I can’t still move on on how similar I am with the main character of this story. The moment she was introduced at the beginning told me that I am like her in different ways. One is that she looks like an Asian like me, but that’s not really what I am talking about.


Her room is similar to my room — although it’s not really just me sleeping there. But if you will look at my room, all you can see is mess. Dirty dress, clean clothes, dress that are too dirty to place inside the drawer but too clean to be placed with dirty clothes. You know what I mean?


She also loves writing love letters! Although in my case, it’s not really a letter with address on it. It’s more of a poem for every guy I like from high school up until the present. Does that sound too cheesy? Or is it super corny? Oh well, I want to do it, though.


Another thing is that, her reason for not yet having boyfriend is that she’s scared. Am I scared, too? I don’t really know at first. I thought that I’m not just ready yet. Maybe I just want to be free a little longer before finding that guy for me. But when I heard what Peter said to Lara Jean, I was tongue-tied. There are so many thoughts that flooded my mind that I had to repeat the next scenes because I was pre-occupied.

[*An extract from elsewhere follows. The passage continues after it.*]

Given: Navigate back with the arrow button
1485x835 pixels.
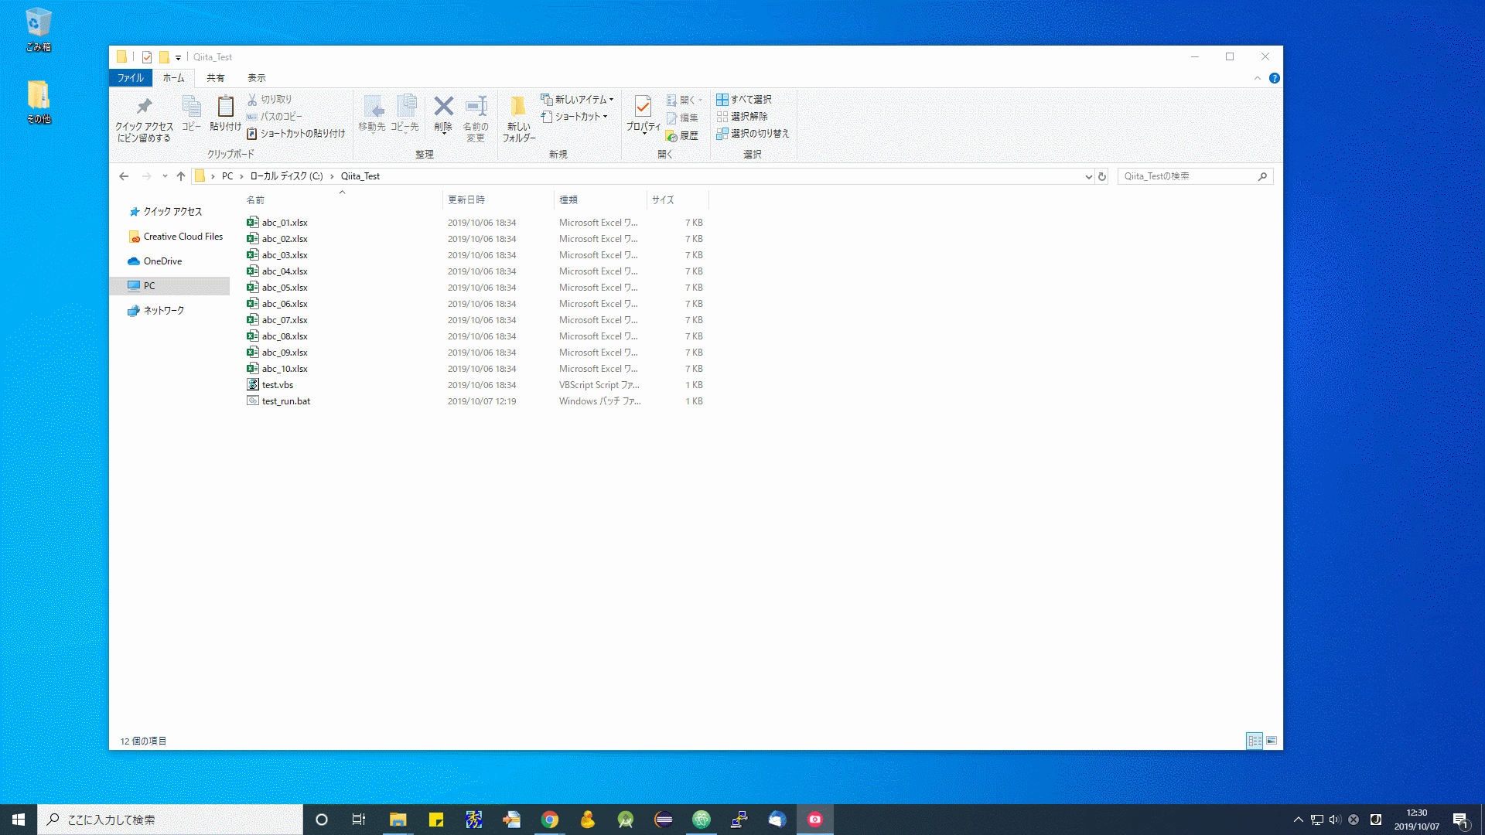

Am I scared? Am I scared to love someone like Lara Jean? Maybe that’s the case. Maybe that’s the real reason why I broke up with my first boyfriend. Maybe I really am afraid that I will love him someday and I will end up hurt and frustrated or anything if he hurt me or if he fell out of love. Maybe that’s the reason.


There are so many maybes that I had to write this here and share it with you, people. I am in the middle of confusion when it comes to my feelings. Not that I really have to love someone immediately or that I want to love someone that’s why I am doing this but I want to be familiar with my own feelings. I don’t want to be a stranger of it.